## Action item
Using only the entries below, output the lines starting at the one containing "This screenshot has" and ending at the one containing "Screen dimensions: 629x296", exactly and inclusive of both, omitting the pictures.

## Material provided
═══
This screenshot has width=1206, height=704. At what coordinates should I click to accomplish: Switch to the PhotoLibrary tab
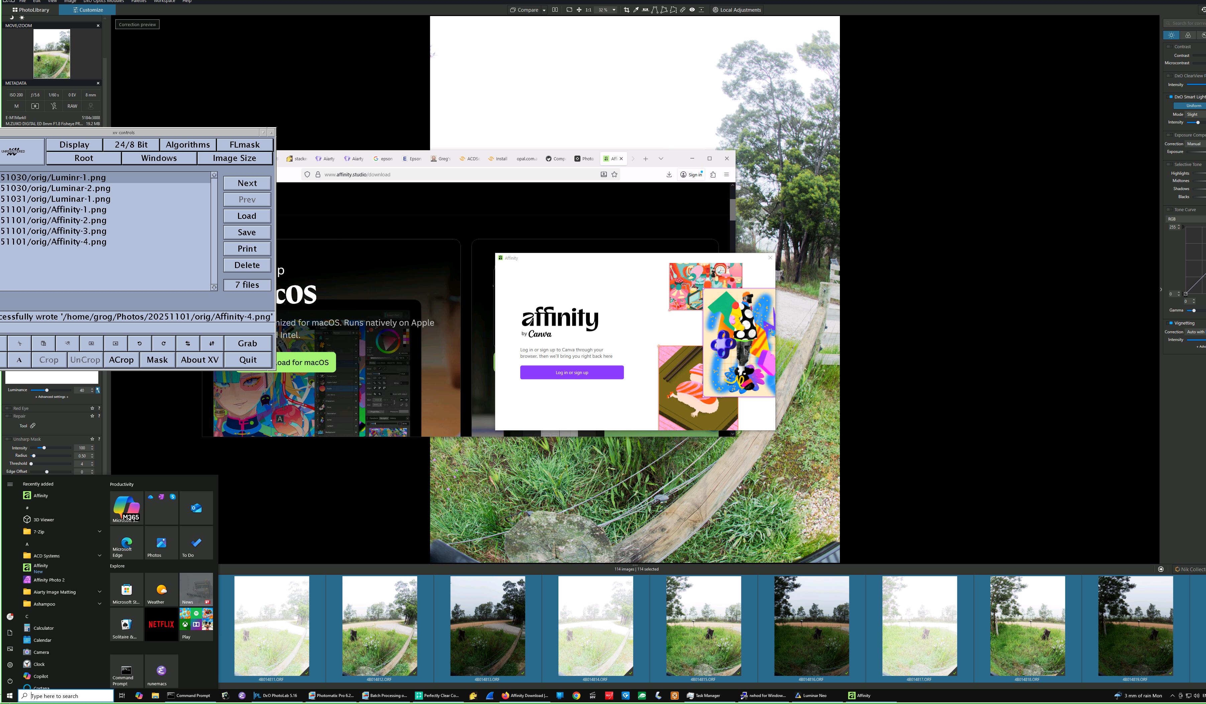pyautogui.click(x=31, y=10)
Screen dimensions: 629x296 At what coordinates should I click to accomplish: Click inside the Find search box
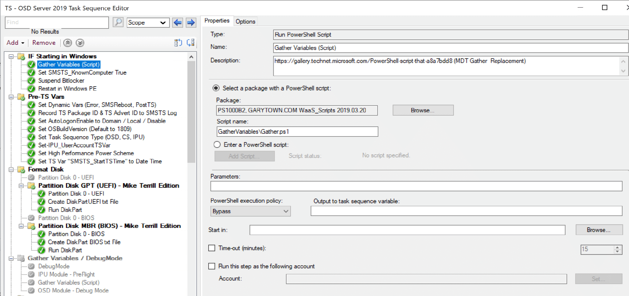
═══
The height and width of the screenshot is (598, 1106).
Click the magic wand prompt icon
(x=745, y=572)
═══
## Answer space
This screenshot has width=1206, height=704. At what coordinates should I click to accomplish: Switch to the PhotoLibrary tab
pyautogui.click(x=31, y=10)
Screen dimensions: 629x296 At what coordinates should I click to accomplish: Click inside the Find search box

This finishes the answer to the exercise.